The interests of the Presidential family in remaining in power, to safeguard their business interests, coincide, for instance, with the US policy to ensure stability and safeguard a continuous flow of Angolan oil into the US. By 2007, Angola’s oil output is forecast to surpass 2 million barrels a day and continue to increase until 2010.
The international view of Angola has been narrowed down to business interests. Angola is undergoing a process of commercialization as a substitute to democratization.
International pressure has mainly been self-serving and the call for good governance has focused more on issues of transparency and an improved climate for foreign investment than on poverty alleviation and democratization. Countries with a strategic interest in Angolan oil, especially China, have been willing to provide Angola with concessional, oil-backed loans, which carry no conditions on improved governance.
In the past, the US led Western countries in fomenting guerrilla warfare in the country in the name of a global fight against communism while, at the same time, allowing Cuban soldiers to guard Chevron oil facilities. Then it switched sides to annihilate the guerrillas in the name of helping to achieve peace and democracy.
Such international leverage in the country’s affairs has robbed the people of external solidarity in the fight for change. Reality shows that it is all about access to the country’s natural resources and profitable dealings. In 2005 Angola could boast the highest rate of growth in Gross Domestic Product in the Southern African Development Community (SADC) area (if not all of Africa), according to IMF figures. In stark contrast, Angola has some of the worst poverty levels in Africa. Last year Angola was ranked 160 out of 177 countries on the UNDP Human Development Index. According to the statistics, 67% of the population lives below the poverty line. Of those living in rural areas, 90% are estimated to live below the poverty line. Illiteracy and infant and maternal mortality rates are very high. The shares of the government budget allocated to health (4.4% in 2006) and education (3.8%) are lower than average in the SADC area and have declined steadily since 2004. In general, there has been a bias against spending on initiatives to improve broad-based primary education and primary health care.
In principle, elections will not provide people with alternative choices because the political opposition is either incorporated into the system, tamed or too marginal to have the resources and the ability to make itself known to a wider audience. This explains why the pressure for elections from civic organizations and society at large has gone quiet.
Thus the holding of elections will by no means be a measure for democracy. The regime has already prepared itself for an eventual alternative, which it calls an agenda of national consensus. From time to time, when pressure mounts, it takes it out of its pocket to lure people into an idea of broad dialogue to give a new direction to the country.
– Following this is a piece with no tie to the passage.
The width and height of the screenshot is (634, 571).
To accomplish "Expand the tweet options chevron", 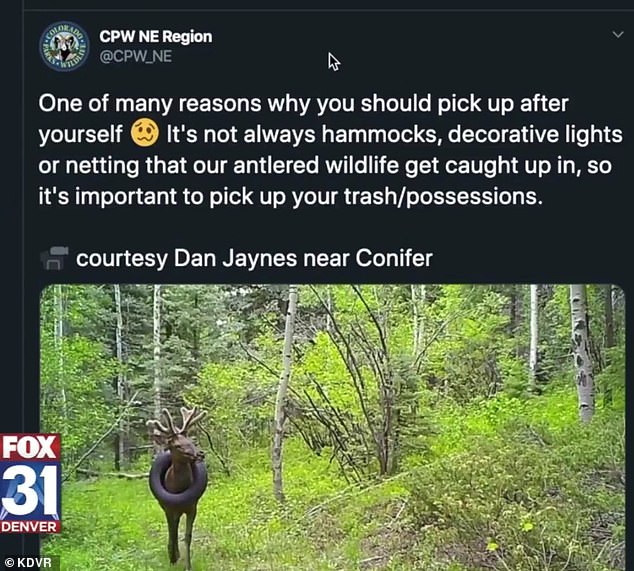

For there to be a space for democracy, Angolans have to find a more balanced and sustainable way of dealing with the openness to foreign investors, which is used as an international public relations tool to re-legitimize the regime and dodge the pressing need for dialogue on the country’s situation.
We must be forceful in explaining that one issue must not obscure the other. We must have them both, and democracy should be a priority to establish the rule of law that turns the institutions of state into the safe keepers of transparency, fair competition and greater safety for foreign investments. Currently, businesses have to rely on powerful individuals for protection, but sooner or later this will come to an end.
Prospects of Change
As a citizen, I always wonder why my political leaders always prefer to take the most difficult and treacherous routes of war, violence, corruption and denial to govern the country?
My country is drifting towards a political dead end. The growing detachment between the rulers and the ruled, in the formation of the state class, can only lead to profound resentment and an unpredictable outcome.
Dialogue and compassion are not new ideas, but that’s what Angolans have always needed most from their rulers, and been denied.
There must be the political will by the regime to open up and allow the establishment of a “state of citizens” as the best option to avoid the perils of anarchy, for its own good and because time is running out.
Thank you to the Harvard Law School Human Rights Program and its co-sponsors. And thanks to the Northcote Parkinson Fund for sponsoring my trip here as part of the Civil Courage Prize.
• Rafael Marques de Morais, an Angolan journalist and a human rights activist, is the winner of the 2006 Civil Courage Prize.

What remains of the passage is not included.